§ Data for the task
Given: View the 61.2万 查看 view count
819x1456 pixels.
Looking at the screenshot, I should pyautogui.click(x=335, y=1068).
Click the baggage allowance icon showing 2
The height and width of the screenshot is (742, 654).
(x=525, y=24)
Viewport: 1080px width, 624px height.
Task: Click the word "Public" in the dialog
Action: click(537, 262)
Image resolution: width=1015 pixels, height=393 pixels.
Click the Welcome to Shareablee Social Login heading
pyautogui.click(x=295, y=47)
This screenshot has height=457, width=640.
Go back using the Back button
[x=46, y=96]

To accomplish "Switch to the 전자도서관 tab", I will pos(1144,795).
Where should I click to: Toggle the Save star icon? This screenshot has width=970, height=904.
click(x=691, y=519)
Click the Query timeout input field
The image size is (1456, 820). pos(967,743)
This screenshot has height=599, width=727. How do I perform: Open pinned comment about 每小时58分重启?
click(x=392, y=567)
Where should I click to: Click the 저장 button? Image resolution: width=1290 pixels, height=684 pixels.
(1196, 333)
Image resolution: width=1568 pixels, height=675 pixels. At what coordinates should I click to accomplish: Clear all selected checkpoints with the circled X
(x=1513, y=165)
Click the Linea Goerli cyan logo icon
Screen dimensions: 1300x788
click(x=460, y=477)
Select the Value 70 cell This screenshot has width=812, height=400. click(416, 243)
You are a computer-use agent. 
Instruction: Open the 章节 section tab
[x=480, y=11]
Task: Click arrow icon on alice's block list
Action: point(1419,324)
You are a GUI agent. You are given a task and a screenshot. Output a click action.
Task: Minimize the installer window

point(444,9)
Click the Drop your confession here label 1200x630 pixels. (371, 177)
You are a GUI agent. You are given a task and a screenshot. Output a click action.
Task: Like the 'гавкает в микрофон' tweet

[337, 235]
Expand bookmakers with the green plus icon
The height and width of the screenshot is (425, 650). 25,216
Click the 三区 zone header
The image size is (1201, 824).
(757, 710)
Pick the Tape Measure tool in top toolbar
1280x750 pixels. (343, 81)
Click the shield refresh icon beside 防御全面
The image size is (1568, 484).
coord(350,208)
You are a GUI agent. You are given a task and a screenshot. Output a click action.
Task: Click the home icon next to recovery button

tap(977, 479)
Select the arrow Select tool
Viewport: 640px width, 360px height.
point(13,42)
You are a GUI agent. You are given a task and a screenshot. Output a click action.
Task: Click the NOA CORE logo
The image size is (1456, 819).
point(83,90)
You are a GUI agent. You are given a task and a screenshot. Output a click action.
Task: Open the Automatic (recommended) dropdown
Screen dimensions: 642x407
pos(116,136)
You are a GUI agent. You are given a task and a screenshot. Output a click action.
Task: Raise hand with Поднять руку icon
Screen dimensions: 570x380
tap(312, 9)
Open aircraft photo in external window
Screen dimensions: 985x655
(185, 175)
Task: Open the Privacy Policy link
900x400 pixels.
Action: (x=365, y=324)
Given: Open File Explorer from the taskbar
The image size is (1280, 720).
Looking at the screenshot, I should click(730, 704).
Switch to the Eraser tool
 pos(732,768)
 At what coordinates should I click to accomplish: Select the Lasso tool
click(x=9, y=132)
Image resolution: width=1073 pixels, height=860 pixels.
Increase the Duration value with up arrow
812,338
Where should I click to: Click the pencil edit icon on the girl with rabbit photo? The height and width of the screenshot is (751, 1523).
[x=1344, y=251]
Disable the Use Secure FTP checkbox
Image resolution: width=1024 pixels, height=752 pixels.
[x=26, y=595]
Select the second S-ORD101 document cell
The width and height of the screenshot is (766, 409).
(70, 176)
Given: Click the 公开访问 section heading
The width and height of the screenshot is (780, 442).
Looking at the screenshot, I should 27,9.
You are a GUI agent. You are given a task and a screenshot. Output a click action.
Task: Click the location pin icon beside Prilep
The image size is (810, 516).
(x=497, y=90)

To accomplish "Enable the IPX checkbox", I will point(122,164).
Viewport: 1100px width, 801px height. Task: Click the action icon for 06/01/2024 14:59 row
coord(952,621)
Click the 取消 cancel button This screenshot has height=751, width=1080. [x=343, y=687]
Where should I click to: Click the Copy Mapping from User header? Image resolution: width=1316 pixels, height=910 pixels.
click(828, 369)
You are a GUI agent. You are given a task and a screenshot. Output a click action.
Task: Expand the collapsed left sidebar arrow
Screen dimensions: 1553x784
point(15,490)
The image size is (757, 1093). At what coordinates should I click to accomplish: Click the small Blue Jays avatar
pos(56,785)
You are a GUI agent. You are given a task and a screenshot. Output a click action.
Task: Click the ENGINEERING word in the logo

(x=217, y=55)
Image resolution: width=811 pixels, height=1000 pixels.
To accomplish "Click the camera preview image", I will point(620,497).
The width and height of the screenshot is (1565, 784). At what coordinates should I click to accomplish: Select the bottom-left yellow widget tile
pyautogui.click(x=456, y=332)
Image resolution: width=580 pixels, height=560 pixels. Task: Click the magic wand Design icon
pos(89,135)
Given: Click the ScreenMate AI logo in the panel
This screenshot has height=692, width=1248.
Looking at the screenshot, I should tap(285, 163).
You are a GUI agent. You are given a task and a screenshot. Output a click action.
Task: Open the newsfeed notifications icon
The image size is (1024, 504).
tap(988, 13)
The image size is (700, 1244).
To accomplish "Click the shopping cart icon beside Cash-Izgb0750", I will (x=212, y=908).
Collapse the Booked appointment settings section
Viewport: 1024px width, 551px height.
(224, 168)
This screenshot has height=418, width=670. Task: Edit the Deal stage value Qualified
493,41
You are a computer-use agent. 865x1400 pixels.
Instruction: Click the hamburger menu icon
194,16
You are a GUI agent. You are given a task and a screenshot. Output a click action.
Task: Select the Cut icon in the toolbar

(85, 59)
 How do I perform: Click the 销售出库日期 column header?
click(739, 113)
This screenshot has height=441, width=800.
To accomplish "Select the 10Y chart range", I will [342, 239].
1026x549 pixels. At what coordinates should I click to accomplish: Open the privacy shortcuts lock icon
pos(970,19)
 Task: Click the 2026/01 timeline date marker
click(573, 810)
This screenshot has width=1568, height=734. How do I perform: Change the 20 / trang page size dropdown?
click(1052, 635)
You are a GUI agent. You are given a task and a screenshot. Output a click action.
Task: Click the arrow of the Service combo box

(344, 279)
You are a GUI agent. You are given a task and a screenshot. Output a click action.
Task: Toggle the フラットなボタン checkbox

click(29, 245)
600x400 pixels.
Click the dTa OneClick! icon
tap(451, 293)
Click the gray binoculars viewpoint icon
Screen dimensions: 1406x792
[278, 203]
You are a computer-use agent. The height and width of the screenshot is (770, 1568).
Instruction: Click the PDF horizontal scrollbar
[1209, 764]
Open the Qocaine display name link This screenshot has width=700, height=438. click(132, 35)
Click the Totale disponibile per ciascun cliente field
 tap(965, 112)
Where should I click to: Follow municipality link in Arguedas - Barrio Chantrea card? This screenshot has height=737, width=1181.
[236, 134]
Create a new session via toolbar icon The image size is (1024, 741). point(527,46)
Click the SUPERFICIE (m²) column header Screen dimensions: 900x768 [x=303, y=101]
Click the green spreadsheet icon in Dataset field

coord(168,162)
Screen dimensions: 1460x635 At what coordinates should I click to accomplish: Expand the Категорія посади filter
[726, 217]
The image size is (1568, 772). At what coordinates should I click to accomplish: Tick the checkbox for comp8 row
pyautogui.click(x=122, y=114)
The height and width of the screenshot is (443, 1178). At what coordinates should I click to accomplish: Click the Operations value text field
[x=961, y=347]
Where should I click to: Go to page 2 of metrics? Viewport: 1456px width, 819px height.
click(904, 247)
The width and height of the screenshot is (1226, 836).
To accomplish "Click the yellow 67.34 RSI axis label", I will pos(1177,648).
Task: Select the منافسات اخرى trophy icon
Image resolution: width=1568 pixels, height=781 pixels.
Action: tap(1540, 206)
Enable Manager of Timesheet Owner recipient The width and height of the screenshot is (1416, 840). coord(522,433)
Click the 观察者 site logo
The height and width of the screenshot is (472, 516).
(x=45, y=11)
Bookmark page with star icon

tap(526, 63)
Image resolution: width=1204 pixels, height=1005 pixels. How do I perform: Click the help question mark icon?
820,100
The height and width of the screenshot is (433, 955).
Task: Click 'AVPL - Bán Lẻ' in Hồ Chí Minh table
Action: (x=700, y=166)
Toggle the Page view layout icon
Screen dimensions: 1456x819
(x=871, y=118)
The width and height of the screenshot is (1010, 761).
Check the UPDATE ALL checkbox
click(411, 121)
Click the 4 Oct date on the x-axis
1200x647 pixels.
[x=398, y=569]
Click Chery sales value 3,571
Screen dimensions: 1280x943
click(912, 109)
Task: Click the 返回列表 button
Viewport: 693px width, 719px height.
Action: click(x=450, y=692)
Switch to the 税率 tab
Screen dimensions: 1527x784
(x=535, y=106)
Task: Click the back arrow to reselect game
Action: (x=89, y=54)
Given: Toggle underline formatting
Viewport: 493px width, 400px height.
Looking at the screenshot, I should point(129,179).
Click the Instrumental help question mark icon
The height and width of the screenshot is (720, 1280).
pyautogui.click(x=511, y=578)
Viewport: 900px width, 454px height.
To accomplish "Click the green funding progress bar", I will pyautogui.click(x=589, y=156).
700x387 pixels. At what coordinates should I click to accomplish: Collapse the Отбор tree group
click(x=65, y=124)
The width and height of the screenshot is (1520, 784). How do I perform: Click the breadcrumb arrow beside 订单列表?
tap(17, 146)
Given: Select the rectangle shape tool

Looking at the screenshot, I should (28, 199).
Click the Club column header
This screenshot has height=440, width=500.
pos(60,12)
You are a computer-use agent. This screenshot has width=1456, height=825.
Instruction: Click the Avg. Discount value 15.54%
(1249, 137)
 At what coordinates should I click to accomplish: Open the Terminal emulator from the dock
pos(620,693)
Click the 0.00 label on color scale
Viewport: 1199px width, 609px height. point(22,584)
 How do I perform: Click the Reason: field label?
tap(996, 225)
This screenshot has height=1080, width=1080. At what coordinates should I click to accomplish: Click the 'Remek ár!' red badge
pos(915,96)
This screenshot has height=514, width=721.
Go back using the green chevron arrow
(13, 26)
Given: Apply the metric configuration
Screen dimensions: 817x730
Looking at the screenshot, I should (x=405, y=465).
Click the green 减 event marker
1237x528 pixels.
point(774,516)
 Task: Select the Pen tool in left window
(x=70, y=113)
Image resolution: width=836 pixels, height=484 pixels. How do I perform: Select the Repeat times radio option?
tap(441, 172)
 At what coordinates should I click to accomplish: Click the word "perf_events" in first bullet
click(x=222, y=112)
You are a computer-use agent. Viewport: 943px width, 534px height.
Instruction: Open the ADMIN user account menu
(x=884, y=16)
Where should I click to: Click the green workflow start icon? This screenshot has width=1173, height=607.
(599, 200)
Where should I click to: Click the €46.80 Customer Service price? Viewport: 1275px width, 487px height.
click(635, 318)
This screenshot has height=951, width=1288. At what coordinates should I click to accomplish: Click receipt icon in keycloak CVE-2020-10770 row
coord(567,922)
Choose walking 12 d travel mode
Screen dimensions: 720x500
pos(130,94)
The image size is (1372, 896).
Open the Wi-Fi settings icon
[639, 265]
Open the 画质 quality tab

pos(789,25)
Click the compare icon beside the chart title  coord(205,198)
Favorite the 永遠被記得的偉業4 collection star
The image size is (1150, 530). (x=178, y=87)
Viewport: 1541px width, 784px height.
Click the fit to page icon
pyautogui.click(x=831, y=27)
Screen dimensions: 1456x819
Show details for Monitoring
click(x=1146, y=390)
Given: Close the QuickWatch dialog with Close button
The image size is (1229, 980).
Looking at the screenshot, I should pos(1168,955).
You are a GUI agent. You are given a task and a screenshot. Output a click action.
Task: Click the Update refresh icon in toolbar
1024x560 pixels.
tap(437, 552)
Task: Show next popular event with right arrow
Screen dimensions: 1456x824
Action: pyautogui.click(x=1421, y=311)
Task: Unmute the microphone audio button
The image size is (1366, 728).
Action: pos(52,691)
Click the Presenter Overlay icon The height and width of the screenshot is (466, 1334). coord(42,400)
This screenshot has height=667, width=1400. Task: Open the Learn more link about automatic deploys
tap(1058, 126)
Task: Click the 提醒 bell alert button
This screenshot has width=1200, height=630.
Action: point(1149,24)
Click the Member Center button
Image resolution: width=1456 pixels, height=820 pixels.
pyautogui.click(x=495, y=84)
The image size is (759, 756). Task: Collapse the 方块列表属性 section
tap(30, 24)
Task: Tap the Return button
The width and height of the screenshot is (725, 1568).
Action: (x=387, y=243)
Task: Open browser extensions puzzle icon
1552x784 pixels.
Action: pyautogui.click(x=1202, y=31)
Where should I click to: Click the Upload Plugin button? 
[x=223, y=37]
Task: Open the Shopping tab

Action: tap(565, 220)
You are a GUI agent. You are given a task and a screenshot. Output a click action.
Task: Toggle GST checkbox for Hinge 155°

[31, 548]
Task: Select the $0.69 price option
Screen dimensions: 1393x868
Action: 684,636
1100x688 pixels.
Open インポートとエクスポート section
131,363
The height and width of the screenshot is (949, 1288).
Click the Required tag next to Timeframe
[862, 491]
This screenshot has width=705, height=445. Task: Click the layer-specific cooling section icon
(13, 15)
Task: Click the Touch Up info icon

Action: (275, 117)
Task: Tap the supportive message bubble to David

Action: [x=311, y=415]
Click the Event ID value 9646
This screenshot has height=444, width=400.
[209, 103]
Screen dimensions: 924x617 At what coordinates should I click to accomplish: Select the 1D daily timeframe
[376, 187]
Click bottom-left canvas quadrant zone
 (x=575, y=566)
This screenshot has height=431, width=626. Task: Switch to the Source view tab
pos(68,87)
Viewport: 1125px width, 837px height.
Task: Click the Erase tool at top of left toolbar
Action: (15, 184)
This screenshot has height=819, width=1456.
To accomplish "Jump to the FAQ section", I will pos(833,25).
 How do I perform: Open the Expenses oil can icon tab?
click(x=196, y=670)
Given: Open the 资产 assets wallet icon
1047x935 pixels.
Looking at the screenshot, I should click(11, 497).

§ Problem requirements
Please give the records as a JSON list of strings, one string per line with blank lines left out, starting with the line that contains "Given: Select the rectangle shape tool" and going on through the line that contains "(1249, 137)".

§ Complete answer
[
  "Given: Select the rectangle shape tool",
  "Looking at the screenshot, I should (28, 199).",
  "Click the Club column header",
  "This screenshot has height=440, width=500.",
  "pos(60,12)",
  "You are a computer-use agent. This screenshot has width=1456, height=825.",
  "Instruction: Click the Avg. Discount value 15.54%",
  "(1249, 137)"
]